I suggest you give the methods different names, perhaps
receivedString() and receivedBytes(). It'll help the user
of the Thing class remember what's what, too.

Signature
Eric Sosman
esosman@ieee-dot-org.invalid
Danno - 01 Apr 2008 19:21 GMT
> > Hello,
>
[quoted text clipped - 15 lines]
> receivedString() and receivedBytes(). It'll help the user
> of the Thing class remember what's what, too.
Hmm, just to add to this, you can overload methods with different
argument types and have them on the same class.
public String receivedData(String s)
public byte[] receivedData(byte[] b)
That won't help out the OP, just thought I'd throw that out. ;)
Lew - 02 Apr 2008 02:45 GMT
> Hmm, just to add to this, you can overload methods with different
> argument types and have them on the same class.
[quoted text clipped - 4 lines]
>
> That won't help out the OP, just thought I'd throw that out. ;)
You can override a base-class method in a derived class and give it a more
specific return type ("covariant" return type) than the inherited method has,
with current Java. As long as the derived method's return type widens to the
base class method's you're good.

Signature
Lew
Roedy Green - 01 Apr 2008 14:37 GMT
On Tue, 1 Apr 2008 05:40:02 -0700 (PDT), column
<column.column@gmail.com> wrote, quoted or indirectly quoted someone
who said :
>I wont to have two methods with different result type. Is it really
>not possible with JAVA?
the language spec is quite clear forbidding it. The one thing you can
do now is override a method that returns Dog with a method that
returns Dalmatian.
See http://mindprod.com/jgloss/covariance.html

Signature
Roedy Green Canadian Mind Products
The Java Glossary
http://mindprod.com
Chase Preuninger - 01 Apr 2008 15:12 GMT
Doesnt work because the compiler can tell which one you want always.
Say you have two methods, one return an OutputStream and the other
returning a GZipOutputStream. You are then reading it into a variable
of type OutputStream, how can the compiler tell the difference because
either one would work.
http://groups.google.com/group/java-software-develoupment?hl=en
Mark Space - 01 Apr 2008 16:02 GMT
> Hello,
>
> I wont to have two methods with different result type. Is it really
> not possible with JAVA?
Yes and no. No, it's not possible with Java, as far as I know.
The JVM spec is looser however.
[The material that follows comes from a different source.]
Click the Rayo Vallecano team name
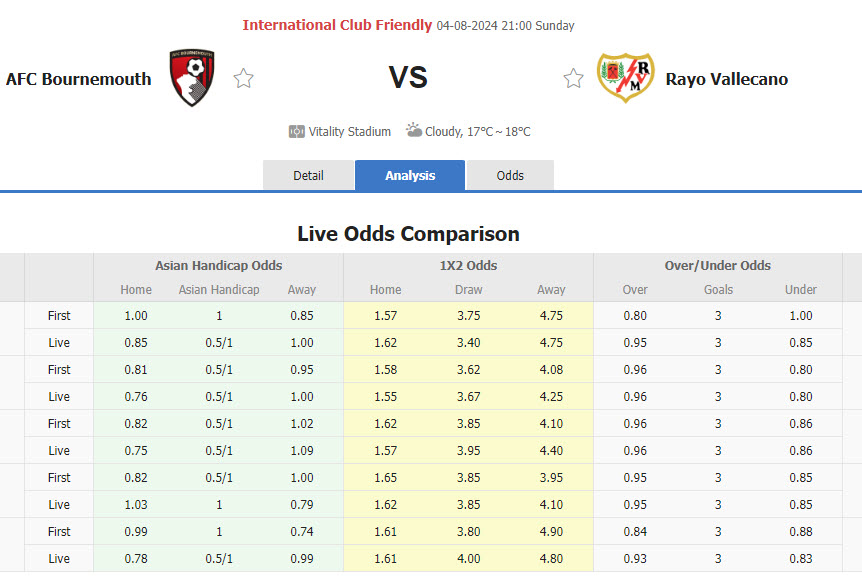 (726, 79)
It just happens I was reading through
the reflection methods recently, and the JVM spec allows objects to have
the same name and signature, and return different results. This (they
said) was mainly intended for tools and things not available to regular
Java programmers.
So if you are willing to work hard enough, you can do it. But you'll
probably have to write your own byte-code compiler, and handle your own
bindings at runtime. That's one heck of a lot of work.
Maybe someone knows an easier way to do it....
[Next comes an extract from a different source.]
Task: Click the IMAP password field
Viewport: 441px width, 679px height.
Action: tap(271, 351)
Danno - 01 Apr 2008 19:24 GMT
> > Hello,
>
[quoted text clipped - 14 lines]
>
> Maybe someone knows an easier way to do it....
The best way is probably to refactor/redesign what he/she has. There
are many patterns that may help.
rmoldskr+usenet@online.no - 02 Apr 2008 21:55 GMT
> Maybe someone knows an easier way to do it....
Besides rewriting the program in Ada?
They could use a "return variable in the input" idiom and make
do something like the following:
public void receivedData( String[] returnValue ) {
...
returnValue[0] = someString;
}
public void receivedData( byte[][] returnValue ) {
...
returnValue[0] = someByteArray;
}
public doMagic( ) {
String[] stringWrapper = new String[1];
receivedData( stringWrapper );
doStringStuff( stringWrapper[0] );
byte[][] byteWrapper = new byte[][1];
receivedData( byteWrapper );
doByteStuff( byteWrapper[0] );
}
It's rather cumbersome, though. A cleaner way would be to use "marker
parameters":
public String receivedData( String dummy ) {
return someString;
}
public byte[] receivedData( byte[] dummy ) {
return someByteArray;
}
public doMagic( ) {
String receivedString = receivedData( "String" );
byte[] receivedByteArray = receivedData( new byte[0] );
}
It's not a very "javaesque" way to do things, though. It's a pretty weird
thing to do in a java program, and is likely to confuse a whole lot more
than it helps, so I wouldn't recommend it.